Записи из набора данных для указания:
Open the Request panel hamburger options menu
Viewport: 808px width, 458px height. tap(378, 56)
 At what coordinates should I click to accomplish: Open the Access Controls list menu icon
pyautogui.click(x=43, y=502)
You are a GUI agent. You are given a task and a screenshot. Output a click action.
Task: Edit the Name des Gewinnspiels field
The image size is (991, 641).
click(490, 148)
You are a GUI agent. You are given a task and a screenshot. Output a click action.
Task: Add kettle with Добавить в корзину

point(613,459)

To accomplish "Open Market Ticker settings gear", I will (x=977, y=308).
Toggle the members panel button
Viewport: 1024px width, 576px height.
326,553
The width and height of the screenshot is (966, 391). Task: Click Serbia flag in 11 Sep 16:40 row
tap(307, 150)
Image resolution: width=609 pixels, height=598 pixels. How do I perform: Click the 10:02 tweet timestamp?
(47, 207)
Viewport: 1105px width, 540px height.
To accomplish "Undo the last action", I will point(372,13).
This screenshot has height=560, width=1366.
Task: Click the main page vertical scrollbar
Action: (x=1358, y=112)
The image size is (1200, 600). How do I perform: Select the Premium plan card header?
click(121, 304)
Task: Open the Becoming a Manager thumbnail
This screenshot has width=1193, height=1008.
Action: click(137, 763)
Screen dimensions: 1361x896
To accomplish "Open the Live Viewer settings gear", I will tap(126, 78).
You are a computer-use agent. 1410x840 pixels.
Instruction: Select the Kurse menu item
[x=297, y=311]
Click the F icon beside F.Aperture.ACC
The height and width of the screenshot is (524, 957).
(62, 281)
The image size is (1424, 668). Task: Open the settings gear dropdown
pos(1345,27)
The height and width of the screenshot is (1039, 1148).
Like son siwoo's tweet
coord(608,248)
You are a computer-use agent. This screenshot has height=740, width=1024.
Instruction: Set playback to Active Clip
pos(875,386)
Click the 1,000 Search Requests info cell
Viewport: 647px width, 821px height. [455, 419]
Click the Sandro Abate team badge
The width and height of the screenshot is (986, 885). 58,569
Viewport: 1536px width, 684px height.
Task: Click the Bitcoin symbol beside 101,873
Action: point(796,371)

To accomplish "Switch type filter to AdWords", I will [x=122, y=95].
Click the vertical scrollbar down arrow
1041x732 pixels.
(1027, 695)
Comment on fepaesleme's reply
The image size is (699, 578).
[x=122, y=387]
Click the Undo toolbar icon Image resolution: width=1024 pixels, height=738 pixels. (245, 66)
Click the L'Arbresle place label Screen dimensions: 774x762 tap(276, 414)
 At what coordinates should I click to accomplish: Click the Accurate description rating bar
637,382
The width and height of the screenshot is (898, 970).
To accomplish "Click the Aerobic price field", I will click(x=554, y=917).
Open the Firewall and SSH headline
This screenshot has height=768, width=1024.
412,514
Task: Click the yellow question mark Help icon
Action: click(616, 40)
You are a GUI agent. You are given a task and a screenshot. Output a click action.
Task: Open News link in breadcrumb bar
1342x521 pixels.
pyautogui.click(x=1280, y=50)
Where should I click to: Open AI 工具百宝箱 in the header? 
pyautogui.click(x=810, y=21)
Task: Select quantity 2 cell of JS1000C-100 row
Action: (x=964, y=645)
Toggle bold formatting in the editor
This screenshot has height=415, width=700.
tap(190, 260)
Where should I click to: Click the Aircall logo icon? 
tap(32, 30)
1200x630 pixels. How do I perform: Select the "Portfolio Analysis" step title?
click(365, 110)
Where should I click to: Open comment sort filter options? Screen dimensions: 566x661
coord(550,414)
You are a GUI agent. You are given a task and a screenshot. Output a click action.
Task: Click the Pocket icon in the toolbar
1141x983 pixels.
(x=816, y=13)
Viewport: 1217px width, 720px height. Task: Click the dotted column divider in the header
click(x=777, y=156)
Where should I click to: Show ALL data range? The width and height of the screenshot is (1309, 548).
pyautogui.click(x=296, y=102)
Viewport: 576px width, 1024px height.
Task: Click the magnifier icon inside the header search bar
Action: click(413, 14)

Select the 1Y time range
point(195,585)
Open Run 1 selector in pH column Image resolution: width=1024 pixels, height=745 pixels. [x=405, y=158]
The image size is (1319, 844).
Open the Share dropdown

▶ **Цель упражнения**
Перепишите дословно строки от строки с «At what coordinates should I click to accomplish: Open» до строки с «click(490, 148)» включительно.

▶ **Ответ**
 At what coordinates should I click to accomplish: Open the Access Controls list menu icon
pyautogui.click(x=43, y=502)
You are a GUI agent. You are given a task and a screenshot. Output a click action.
Task: Edit the Name des Gewinnspiels field
The image size is (991, 641).
click(490, 148)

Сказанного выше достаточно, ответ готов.